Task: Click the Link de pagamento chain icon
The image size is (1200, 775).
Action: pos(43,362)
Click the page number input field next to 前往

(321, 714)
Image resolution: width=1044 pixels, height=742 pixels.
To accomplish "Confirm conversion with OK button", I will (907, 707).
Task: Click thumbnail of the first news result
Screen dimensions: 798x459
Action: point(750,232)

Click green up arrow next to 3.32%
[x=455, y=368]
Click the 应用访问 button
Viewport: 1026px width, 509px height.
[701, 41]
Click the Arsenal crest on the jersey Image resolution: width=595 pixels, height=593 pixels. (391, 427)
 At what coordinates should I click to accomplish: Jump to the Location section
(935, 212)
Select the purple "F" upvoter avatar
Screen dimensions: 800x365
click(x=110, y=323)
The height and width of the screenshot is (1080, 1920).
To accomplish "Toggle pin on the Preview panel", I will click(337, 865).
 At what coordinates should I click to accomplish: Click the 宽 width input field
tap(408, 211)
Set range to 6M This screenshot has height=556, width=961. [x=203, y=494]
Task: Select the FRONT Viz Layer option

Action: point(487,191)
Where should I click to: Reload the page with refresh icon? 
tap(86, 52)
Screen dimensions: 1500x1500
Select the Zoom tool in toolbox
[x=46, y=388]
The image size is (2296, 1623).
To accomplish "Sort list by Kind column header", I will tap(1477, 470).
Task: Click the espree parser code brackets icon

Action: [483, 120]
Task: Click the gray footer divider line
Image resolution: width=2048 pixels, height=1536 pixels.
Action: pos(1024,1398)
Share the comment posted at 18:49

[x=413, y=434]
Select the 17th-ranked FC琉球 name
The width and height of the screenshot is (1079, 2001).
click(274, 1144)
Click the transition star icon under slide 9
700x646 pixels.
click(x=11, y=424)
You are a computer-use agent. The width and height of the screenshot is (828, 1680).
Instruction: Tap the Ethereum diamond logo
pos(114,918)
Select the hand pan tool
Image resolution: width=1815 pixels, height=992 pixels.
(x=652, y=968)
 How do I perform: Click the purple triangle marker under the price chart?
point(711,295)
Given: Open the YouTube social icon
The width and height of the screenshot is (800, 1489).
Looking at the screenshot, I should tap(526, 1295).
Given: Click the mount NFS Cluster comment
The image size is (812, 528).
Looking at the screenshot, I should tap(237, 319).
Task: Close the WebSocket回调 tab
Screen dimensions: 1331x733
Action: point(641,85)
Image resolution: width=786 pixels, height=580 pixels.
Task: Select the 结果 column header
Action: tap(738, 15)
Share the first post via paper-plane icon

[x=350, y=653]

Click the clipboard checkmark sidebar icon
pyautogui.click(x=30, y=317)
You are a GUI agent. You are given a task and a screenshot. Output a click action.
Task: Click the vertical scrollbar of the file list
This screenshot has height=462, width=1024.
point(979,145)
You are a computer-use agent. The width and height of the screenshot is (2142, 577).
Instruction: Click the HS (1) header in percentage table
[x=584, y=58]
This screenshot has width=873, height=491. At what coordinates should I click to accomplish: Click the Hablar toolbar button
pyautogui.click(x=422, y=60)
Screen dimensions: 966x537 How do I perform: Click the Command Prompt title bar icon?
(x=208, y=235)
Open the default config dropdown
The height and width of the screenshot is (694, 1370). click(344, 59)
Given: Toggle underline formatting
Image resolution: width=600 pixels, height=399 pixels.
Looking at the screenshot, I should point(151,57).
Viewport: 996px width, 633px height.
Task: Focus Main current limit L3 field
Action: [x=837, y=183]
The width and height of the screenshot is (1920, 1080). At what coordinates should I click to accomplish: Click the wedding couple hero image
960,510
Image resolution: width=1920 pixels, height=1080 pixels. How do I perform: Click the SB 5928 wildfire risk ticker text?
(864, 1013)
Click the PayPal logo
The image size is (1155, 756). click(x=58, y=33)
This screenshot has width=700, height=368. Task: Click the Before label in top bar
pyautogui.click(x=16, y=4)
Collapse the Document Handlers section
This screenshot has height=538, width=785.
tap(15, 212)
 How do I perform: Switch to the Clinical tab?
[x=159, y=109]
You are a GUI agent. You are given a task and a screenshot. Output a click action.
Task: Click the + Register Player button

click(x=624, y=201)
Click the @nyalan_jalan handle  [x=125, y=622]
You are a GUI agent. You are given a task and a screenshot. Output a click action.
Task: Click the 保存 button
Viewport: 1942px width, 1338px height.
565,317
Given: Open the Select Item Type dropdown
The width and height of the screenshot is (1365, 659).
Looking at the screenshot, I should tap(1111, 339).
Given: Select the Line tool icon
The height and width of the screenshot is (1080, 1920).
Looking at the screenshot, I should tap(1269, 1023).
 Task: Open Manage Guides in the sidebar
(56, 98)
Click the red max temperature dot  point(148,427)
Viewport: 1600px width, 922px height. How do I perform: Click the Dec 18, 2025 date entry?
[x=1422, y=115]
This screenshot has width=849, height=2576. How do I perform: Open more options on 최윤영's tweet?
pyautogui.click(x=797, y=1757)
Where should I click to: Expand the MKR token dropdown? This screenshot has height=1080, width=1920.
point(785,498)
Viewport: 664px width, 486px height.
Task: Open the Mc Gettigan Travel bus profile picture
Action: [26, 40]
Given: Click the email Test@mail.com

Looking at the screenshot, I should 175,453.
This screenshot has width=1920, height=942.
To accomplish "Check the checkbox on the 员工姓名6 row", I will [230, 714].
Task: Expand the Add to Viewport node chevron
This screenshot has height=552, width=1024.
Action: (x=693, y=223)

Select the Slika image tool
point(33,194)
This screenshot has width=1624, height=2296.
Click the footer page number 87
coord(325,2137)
◆ ◆ ◆ ◆ ◆
__Aim of the exercise__: Reproduce, without any change, the stretch of the data from its first line through the line containing "(x=652, y=968)".

__Final result__:
Task: Click the Link de pagamento chain icon
The image size is (1200, 775).
Action: pos(43,362)
Click the page number input field next to 前往

(321, 714)
Image resolution: width=1044 pixels, height=742 pixels.
To accomplish "Confirm conversion with OK button", I will (907, 707).
Task: Click thumbnail of the first news result
Screen dimensions: 798x459
Action: point(750,232)

Click green up arrow next to 3.32%
[x=455, y=368]
Click the 应用访问 button
Viewport: 1026px width, 509px height.
[701, 41]
Click the Arsenal crest on the jersey Image resolution: width=595 pixels, height=593 pixels. (391, 427)
 At what coordinates should I click to accomplish: Jump to the Location section
(935, 212)
Select the purple "F" upvoter avatar
Screen dimensions: 800x365
click(x=110, y=323)
The height and width of the screenshot is (1080, 1920).
To accomplish "Toggle pin on the Preview panel", I will click(337, 865).
 At what coordinates should I click to accomplish: Click the 宽 width input field
tap(408, 211)
Set range to 6M This screenshot has height=556, width=961. [x=203, y=494]
Task: Select the FRONT Viz Layer option

Action: point(487,191)
Where should I click to: Reload the page with refresh icon? 
tap(86, 52)
Screen dimensions: 1500x1500
Select the Zoom tool in toolbox
[x=46, y=388]
The image size is (2296, 1623).
To accomplish "Sort list by Kind column header", I will tap(1477, 470).
Task: Click the espree parser code brackets icon

Action: [483, 120]
Task: Click the gray footer divider line
Image resolution: width=2048 pixels, height=1536 pixels.
Action: pos(1024,1398)
Share the comment posted at 18:49

[x=413, y=434]
Select the 17th-ranked FC琉球 name
The width and height of the screenshot is (1079, 2001).
click(274, 1144)
Click the transition star icon under slide 9
700x646 pixels.
click(x=11, y=424)
You are a computer-use agent. The width and height of the screenshot is (828, 1680).
Instruction: Tap the Ethereum diamond logo
pos(114,918)
Select the hand pan tool
Image resolution: width=1815 pixels, height=992 pixels.
(x=652, y=968)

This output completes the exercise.